• _SOURCE PASSAGE_:
'''
The HSC uses such funding, like ARPA aid or the roughly $225,000 loosely planned for through the county’s annual budget process, in tandem with aid from the Kansas Emergency Rental Assistance program, administered by the nonprofit Kansas Housing Resources Corporation. Since March of 2020, Sprague said Douglas County has gotten about $8 million from that program. It’s funded through the federal Coronavirus Response and Relief Supplemental Appropriations Act of 2021 and ARPA.

But that means the program will likely end by the end of the year, Sprague said.

“If you want to talk about need, it’s going to be hard,” Sprague said. “We’ve developed, through federal funds that made all these emergency rental assistance programs, sort of systems of support that are just going away due to the federal government not allocating resources to that.”

Luckily, Sprague said, she thinks Douglas County is situated pretty well to weather that loss. On top of its remaining ARPA aid and the aforementioned dollars allocated through the county budget, Sprague said the HSC can also count on another $100,000 in alignment with what the county was already allocating toward rent and utility assistance prior to the pandemic. The grand total will be divided and spread over the course of the next 16 months, a period which Sprague said would likely be pretty rough for folks as aid programs like Kansas Emergency Rental Assistance end.

That’ll be an adjustment. Since April of 2021, Sprague said assistance on this level has been pretty “unbridled.” Now, she said there will be a need to set a monthly limit on assistance in what has already been a time of enormous need.

By extension, it means that for the clients there isn’t the capacity to help — utility shutoffs become a looming threat to housing security.

“I think we’re in a housing crisis and we only have so much money to spend, and the households that don’t receive assistance will be at increased risk of homelessness,” Sprague said.
'''
• _TASK REQUIREMENTS_:
1) Answer these from the passage on Douglas County rental assistance:
(a) About how much has Douglas County gotten from the Kansas Emergency Rental Assistance program since March of 2020?
(b) Over how many months will the grand total of remaining funds be spread?
(c) Since what month and year has assistance been "unbridled," according to Sprague?
2) Carry on the article about Douglas County rental assistance, starting right after its last sentence.

• _SUPPLIED MATERIAL_:
'''
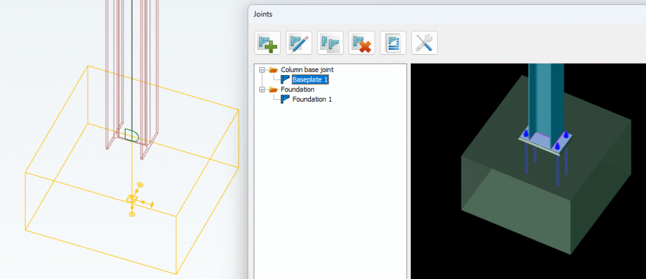This screenshot has width=646, height=279.
Task: Select the Column base joint label
Action: coord(307,70)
'''
• _ACTIVITY ANSWERS_:
1)
(a) About $8 million
(b) 16 months
(c) April of 2021

2)
Agencies are doing what they can, Sprague said, but they’re hampered by how much the federal government is allocating to help support households at a local level.

It’s an issue that isn’t unique to Douglas County, she said, but rather occurring nationally amid a housing shortage and the slowing pipeline of federal aid. Moving the needle will take a number of actions, some of which Sprague said are already happening locally. For one, agencies in the county like HSC partnering agency Tenants to Homeowners have been putting their money toward developing permanent supportive housing, but that takes a long time to build.

Systemic solutions could also help, such as adopting a local tenants’ right to counsel, a topic Sprague has spoken with the Journal-World about before. In a nutshell, that would guarantee tenants facing eviction the right to legal representation in a similar manner as in criminal trials, and she said it could serve as a way for tenants to pursue legal recourse more easily. Sprague said the HSC is currently looking for funding to start a pilot program that could provide some evidence that a permanent program could be effective locally.

Sprague noted that there are some good signs for renters in Douglas County. One of them was highlighted in a report prepared by the Kansas Supreme Court’s ad hoc committee on best practices for eviction proceedings earlier this year. Sprague said the report notes that Douglas County’s 7th Judicial District has a higher number of eviction petitions dismissed, or sorted out between landlord and tenant outside of a trial — about 34%, significantly higher than the 25% average across the state.

“I don’t know for sure, it could be for a lot of different reasons, but I would like to think that some amount of the work that the HSC has done and all the partnering organizations have done has contributed to that,” Sprague said. “And I know that we’ve worked with quite a few people who are actively getting evicted and we’re able to tell the landlord, ‘Hey, we can pay this off if you stop,’ and it’s worked out.”